[Dataset entries]
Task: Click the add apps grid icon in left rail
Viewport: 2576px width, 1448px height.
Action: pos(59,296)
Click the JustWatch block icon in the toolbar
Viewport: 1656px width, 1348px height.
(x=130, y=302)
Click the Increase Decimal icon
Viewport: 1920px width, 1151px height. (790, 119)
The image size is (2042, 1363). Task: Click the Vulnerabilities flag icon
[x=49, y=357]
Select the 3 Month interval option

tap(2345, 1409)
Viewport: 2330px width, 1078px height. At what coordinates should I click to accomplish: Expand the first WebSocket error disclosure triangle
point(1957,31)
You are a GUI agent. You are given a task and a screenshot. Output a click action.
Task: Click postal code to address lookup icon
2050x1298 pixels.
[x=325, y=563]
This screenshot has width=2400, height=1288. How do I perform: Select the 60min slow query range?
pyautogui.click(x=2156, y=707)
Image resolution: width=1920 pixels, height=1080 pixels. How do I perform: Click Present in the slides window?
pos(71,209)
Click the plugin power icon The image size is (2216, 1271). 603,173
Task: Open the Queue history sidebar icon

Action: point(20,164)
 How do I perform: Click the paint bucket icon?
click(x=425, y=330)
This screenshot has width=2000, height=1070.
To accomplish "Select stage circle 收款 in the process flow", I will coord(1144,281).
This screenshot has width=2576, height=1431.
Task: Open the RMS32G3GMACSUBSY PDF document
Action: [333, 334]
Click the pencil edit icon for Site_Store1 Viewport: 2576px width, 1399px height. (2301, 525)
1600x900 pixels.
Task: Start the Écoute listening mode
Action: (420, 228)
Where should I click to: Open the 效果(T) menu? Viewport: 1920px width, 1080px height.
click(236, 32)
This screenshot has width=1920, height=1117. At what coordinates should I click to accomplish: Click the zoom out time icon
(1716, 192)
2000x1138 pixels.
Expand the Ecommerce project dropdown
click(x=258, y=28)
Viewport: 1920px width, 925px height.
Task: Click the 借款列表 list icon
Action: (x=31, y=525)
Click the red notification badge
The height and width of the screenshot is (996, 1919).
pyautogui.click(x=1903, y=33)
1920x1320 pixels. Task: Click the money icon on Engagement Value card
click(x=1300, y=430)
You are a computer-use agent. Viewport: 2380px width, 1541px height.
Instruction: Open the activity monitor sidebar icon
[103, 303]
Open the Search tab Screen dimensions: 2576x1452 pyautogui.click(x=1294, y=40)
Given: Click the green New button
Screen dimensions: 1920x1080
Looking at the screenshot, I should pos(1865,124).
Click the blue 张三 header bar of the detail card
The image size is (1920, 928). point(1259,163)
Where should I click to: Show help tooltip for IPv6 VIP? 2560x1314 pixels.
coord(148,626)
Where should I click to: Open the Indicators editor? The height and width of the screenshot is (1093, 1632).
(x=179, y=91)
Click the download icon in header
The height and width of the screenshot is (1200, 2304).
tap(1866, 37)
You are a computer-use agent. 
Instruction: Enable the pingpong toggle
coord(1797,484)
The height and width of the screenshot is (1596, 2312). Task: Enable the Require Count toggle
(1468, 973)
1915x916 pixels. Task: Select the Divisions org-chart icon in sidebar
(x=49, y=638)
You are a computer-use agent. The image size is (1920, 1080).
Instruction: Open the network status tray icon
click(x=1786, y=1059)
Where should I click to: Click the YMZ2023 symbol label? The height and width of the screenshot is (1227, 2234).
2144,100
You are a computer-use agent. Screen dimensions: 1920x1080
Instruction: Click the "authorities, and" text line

- **What you will do**: This exercise requires the lines of the entries containing the string "computer".

- **Your response**:
You are a computer-use agent. Viewport: 2380px width, 1541px height.
You are a computer-use agent. 
You are a computer-use agent. The image size is (1920, 1080).
You are a computer-use agent. Screen dimensions: 1920x1080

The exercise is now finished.